A versão veiculada pelas autoridades policiais e políticas, falando de emboscada e barbarismo dos índios, fez com que as manifestações de repulsa e ódio aos índios aumentassem aceleradamente, transformando-se num estado de comoção antiindígena.
Enquanto isso
A cidade sedia o 2o. Simpósio Internacional de Religiosidade, Religiões e Cultura. Não dá para refletir sobre o tema – lembrando a importante experiência dos jesuítas junto aos Guarani, no século 18, presentes inclusive na região com as reduções de Itatim – sem ser envolvido pelo clima de hostilidade , temores e ameaças que pesam sobre os Guarani presos na cidade (fala-se que existe mais de 50 Guarani presos na região), acampados na beira da estrada, ou confinados em espaços mínimos, como é o caso da Terra Indígena de Dourados, a maior concentração e favelização indígena do país.
Uma chiadeira geral em função de um novo foco de aftosa identificado no município de Japorã ameaça o bom desempenho do boi na economia regional. Não faltam os choramingos em função da quebra da safra da soja agravada com a queda do preço da mesma no mercado internacional. Fala-se em mais de dois milhões de toneladas estocadas aguardando o melhora do preço. Nas andanças pela vastidão da região o que se vê mesmo é o verde do milho, de todos os tamanhos, desde o recém nascido ao que já está pendoando, o já espigado ou já quase no ponto de colheita. O bom preço do milho estimulou o plantio massivo desse alimento indígena hoje sob o controle das multinacionais (sementes) e do agronegócio (produtores).
Passos e compassos da justiça
Outra questão que chama atenção é a agilidade com tem sido concluído o inquérito e pronunciado a denúncia dos índios, no caso das mortes de policiais no Passo Piraju. Hoje mesmo se realiza a audiência de interrogatório de quatro dos índios presos. Na fase do inquérito, foi negado aos índios o direito de serem ouvidos na sua própria língua, conforme lhes garante a Constituição. Isso será uma vez mais peticionado. Por que no caso do assassinato do indígena Dorvalino e de tantas outras lideranças indígenas assassinadas não se viu a mesma agilidade da justiça? É a pergunta que se fazem as comunidades Guarani. E também não entendem porque todos os matadores de índios estão soltos, enquanto seus parentes estão presos e incomunicáveis.
O outro lado da história
É importante ressaltar que da parte dos Kaiowá Guarani, entendendo que a versão mais difundida sobre os fatos está marcada por essa história de hostilidade e ódio ao seu povo, foram à comunidade para ouvi-la. Fizeram relatos demonstrando uma realidade dos acontecimentos bem diversos dos veiculados pela imprensa. Mostraram o contexto de medo e ameaças, além de violências que a comunidade já sofreu nesse processo de retorno ao seu tekoha, sua terra tradicional. E só esse estado de apreensão, medo e ameaças tornam-se compreensíveis a violência e as mortes ocorridas.

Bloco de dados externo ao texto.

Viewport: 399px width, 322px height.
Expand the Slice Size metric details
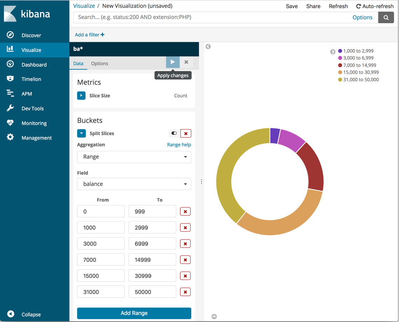81,95
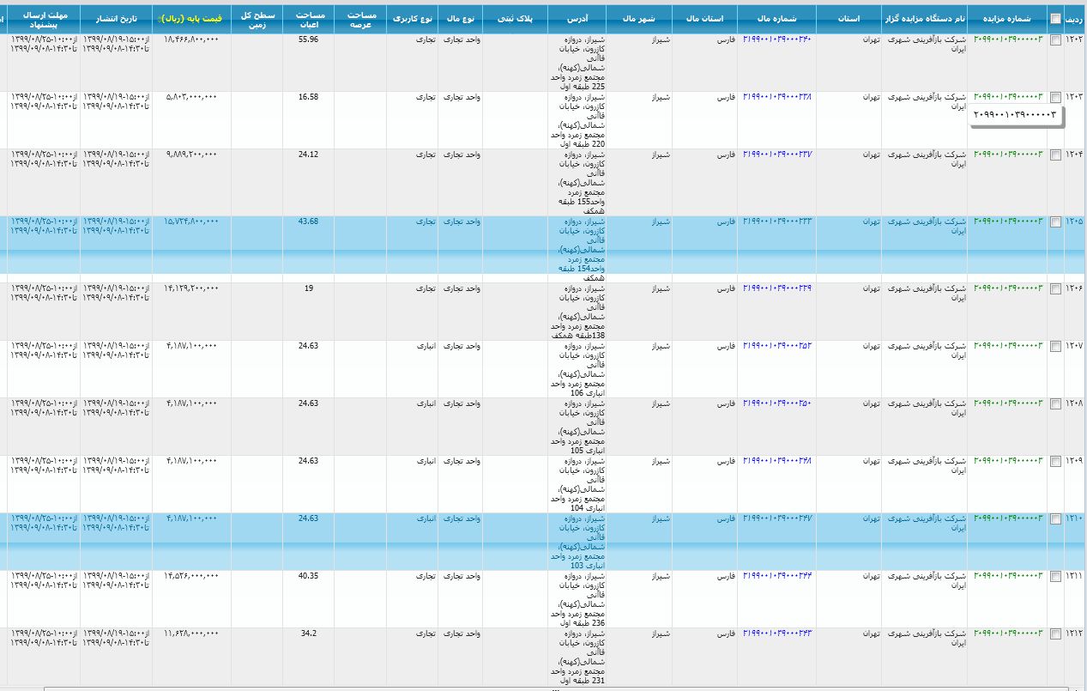This screenshot has height=691, width=1087.
Task: Click the آدرس column header
Action: pyautogui.click(x=577, y=17)
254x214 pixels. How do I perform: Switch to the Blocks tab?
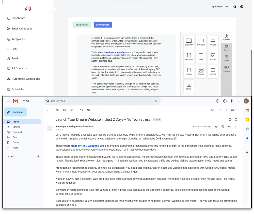coord(226,47)
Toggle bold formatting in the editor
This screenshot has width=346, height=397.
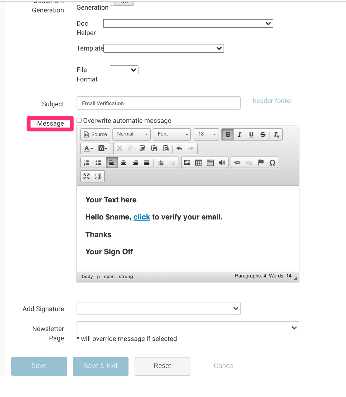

Vejamos alguns dos depoimentos registrados e escritos por estudantes indígenas que estiveram na comunidade de Porto Cambira, dia 13 de abril
“A imprensa mostrou, na última semana, que os acusados se entregaram aos policiais confessando o crime, mas, não contaram e nem refletiram a maneira que os policiais podem ter usado para alcançar esta atitude com os 9 indígenas que ainda estão presos…
Isso para nós é inaceitável, mostrar apenas uma versão e não ver o outro lado da história, não respeitarem um povo que sofre. Que sofre com o preconceito, com a falta de incentivo, mas que por outro lado luta. Luta pela terra, pelos seus direitos, pela sobrevivência”(Alcir R.)
“O meu povo estava vivendo em paz, plantando o seu alimento, e agora depois do acontecido precisam buscar ajuda para esclarecer toda situação, pois certas pessoas que tem o poder nas mãos, pessoas que na verdade teriam que defender os índios, estão do lado do poder e não fazem o que teria que ser feito”(Antonio João Rodrigues – Guarani, 18 anos)
“Agora como fica essa situação? Vai ficar como se os índios fossem os únicos culpados? Tudo bem que eles erraram, mas e os policiais que chegaram atirando, ofendendo os índios, vão sair como heróis?”(Micheli Alves Machado)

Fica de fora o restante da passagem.